Sooner or Later She Will Find the Key

It’s an eye, probably. 

She can just barely remember a time before, so she knows she wasn’t born with it; rather likes to think it’s the ghost of her dead sister, because this gives it a friendly aspect. Benign intent. Truthfully, though, she has no clue. It’s an eye, not a mouth, so it can’t explain why it’s tethered to her like a balloon on an invisible string. 

What she knows: it doesn’t blink. It’s unaffected by season, atmospheric conditions, temperature, time of day, environmental biome. It is an absolute constant, hovering above her, always far enough ahead to maintain a clear view—her of it, it of her. Is it dimensional? It stays ahead of her, so she can’t tell if it has a back. It’s simply a flat disk of variable size, her own personal inverted halo, silent and stoic. 

It is watching her now, pupil wide and black, nearly obliterating the dull-gray iris. Watery red rims. No lashes. She can tell, by its twitchy gaze, the narrow ring of slate, that it is excited. Which begs the question: why? And: by what? The steam lifting from her instant noodle bowl? The tick tack of her laptop keys? Her curled, drowsy form, hunched in bed and trying not to succumb to its magnetic gaze? 

Once she threw a wadded up shirt at it in irritation. Grabbed and chucked, no thought just buzzing agitation. She was so weary of its constant regard, sick to death of being observed. The pupil widened, darted, swallowed that shirt right down. Since then she’s wondered what it’s hungry for. The answer, so far as she can tell, is: everything. Socks, paper airplanes, canned goods, lipgloss, fingernail clippings, a hairbrush, bundle of twigs, soap bar, mounds of shoes and clothes from her purge pile, cat turds, lone Barbie head, fistful of spare change, broken champagne flute, used tampon launched by its string, expired carton of half and half, rotten banana—all of these items and more have been accepted without discrimination, consumed with apparent relish and simply gone. Never to be seen again. Which raises a subsequent question. What’s on the other side? And, the chilling follow up: Could something sail over from its side to hers

She sleeps with a baseball bat under her pillow and the covers over her head, just in case.

These are classic symptoms of hyperarousal, says her therapist when she details her trouble sleeping, the tremors and racing heart, and she thinks, Yeah, no shit, but knows better than to name the obvious culprit. Instead she shrugs, says, Dead sister baggage, I guess, and asks for another blister pack of free samples.

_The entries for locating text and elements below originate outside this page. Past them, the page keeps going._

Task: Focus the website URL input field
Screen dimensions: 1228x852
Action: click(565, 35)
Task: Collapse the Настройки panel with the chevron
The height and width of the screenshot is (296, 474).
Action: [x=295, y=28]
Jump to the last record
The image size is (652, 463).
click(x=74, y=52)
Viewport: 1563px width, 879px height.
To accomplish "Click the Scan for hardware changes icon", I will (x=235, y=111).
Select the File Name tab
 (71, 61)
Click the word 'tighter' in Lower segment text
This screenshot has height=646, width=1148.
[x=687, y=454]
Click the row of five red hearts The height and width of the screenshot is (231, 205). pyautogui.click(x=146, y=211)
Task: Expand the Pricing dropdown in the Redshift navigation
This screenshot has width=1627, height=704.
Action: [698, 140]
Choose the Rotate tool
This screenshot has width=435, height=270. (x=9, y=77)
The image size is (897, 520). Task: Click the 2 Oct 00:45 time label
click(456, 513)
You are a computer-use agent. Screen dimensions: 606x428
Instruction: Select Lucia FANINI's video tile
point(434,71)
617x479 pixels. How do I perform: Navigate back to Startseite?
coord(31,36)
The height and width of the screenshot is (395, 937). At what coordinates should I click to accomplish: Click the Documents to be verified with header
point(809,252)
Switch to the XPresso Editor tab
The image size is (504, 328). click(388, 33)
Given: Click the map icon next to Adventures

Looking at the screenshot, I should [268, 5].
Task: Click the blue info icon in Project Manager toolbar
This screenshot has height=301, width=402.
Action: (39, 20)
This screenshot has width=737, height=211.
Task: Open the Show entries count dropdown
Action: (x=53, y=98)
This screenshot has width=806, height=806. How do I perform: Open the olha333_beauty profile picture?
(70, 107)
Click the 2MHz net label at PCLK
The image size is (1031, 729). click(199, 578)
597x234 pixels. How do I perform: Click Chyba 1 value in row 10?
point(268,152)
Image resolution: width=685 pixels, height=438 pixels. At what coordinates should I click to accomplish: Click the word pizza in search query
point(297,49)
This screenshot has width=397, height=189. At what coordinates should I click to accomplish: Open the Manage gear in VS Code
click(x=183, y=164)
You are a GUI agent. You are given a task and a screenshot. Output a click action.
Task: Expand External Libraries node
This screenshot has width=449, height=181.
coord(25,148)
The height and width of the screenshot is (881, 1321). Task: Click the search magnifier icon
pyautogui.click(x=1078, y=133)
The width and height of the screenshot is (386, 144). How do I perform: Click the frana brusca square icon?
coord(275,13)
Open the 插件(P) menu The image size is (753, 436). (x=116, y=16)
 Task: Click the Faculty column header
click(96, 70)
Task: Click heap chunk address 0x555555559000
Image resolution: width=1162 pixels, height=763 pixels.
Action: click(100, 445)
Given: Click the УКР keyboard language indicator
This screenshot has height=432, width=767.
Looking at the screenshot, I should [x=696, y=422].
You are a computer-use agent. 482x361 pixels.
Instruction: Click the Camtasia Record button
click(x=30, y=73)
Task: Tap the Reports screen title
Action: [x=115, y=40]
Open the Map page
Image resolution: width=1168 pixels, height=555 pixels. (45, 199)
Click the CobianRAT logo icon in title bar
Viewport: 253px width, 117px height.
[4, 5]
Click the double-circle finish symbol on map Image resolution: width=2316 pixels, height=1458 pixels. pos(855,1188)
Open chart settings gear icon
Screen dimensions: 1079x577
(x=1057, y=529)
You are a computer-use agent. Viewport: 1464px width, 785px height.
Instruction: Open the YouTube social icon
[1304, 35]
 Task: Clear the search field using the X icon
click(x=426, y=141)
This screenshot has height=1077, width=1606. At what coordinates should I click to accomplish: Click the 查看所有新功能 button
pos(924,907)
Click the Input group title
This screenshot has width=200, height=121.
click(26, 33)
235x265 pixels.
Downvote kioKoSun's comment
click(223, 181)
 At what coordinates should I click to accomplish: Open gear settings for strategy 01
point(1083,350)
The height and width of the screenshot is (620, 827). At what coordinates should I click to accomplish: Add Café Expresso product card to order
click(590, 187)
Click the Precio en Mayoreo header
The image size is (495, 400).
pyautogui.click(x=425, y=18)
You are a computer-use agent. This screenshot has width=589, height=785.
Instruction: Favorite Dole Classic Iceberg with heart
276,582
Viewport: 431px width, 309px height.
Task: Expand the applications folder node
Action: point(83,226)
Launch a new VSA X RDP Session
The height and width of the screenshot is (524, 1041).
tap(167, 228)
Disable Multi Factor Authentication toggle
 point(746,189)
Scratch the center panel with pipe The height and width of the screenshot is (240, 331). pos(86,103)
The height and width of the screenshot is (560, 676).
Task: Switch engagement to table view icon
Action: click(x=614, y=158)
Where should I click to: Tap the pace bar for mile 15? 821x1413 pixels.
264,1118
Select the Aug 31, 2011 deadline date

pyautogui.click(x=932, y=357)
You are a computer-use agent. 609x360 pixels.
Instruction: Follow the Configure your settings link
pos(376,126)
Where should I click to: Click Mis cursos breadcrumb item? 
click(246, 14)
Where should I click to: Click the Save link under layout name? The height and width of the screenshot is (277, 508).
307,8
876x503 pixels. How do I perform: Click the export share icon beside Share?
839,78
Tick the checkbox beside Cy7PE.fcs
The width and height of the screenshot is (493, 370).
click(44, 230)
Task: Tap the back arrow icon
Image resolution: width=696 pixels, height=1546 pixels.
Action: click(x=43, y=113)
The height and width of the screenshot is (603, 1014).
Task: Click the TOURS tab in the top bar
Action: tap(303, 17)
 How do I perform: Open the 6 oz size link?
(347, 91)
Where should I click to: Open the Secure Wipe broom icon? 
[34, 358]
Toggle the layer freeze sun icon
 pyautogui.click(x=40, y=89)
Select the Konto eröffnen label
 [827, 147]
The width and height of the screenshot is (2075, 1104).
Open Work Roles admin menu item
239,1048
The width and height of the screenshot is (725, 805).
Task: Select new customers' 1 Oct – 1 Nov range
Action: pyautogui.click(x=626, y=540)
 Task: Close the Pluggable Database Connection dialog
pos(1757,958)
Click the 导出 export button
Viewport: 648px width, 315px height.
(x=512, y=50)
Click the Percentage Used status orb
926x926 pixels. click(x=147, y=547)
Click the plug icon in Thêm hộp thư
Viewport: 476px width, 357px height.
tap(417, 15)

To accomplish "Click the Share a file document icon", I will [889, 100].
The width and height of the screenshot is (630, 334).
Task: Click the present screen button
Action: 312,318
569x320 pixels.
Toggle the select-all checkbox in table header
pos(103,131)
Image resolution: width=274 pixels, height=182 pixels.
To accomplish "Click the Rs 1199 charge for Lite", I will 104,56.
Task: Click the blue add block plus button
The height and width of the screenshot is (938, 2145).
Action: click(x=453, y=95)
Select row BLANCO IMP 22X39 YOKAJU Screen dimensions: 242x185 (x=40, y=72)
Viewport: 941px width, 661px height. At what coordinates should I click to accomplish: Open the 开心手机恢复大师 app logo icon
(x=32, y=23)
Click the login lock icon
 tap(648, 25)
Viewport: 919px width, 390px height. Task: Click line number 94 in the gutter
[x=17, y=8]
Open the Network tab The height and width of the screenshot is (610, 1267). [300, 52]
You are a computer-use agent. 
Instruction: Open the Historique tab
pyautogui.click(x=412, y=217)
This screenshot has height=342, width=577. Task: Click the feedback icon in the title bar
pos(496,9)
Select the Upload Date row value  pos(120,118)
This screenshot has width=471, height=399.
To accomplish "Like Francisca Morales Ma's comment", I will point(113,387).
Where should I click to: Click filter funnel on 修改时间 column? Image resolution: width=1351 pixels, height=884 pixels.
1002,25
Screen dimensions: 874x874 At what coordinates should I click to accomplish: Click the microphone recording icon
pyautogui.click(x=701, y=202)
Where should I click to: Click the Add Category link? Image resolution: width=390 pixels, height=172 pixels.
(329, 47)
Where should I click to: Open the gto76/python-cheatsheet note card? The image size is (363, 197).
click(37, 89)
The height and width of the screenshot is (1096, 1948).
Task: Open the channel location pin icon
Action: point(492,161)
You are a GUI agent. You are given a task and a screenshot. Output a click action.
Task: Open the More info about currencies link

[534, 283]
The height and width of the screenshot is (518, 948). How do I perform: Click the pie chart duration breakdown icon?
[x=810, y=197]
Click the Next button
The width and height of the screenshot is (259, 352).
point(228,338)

What are you looking at, people sometimes ask, and what can she say? My pet eyeball, invisible to the rest of the world? Nothing, she says, and the eye stares its silent approbation, its pupil a depthless portal, beckoning, just to her. 

It’s an eye, probably. Some days it feels like a curse. A threat, possibly. Other days she stares right back and, with a lopped tail of a smile, imagines hurling herself through its ravenous pupil and on, on, into whatever dark world she is certain lies beyond. Just wait, she thinks. Just you wait.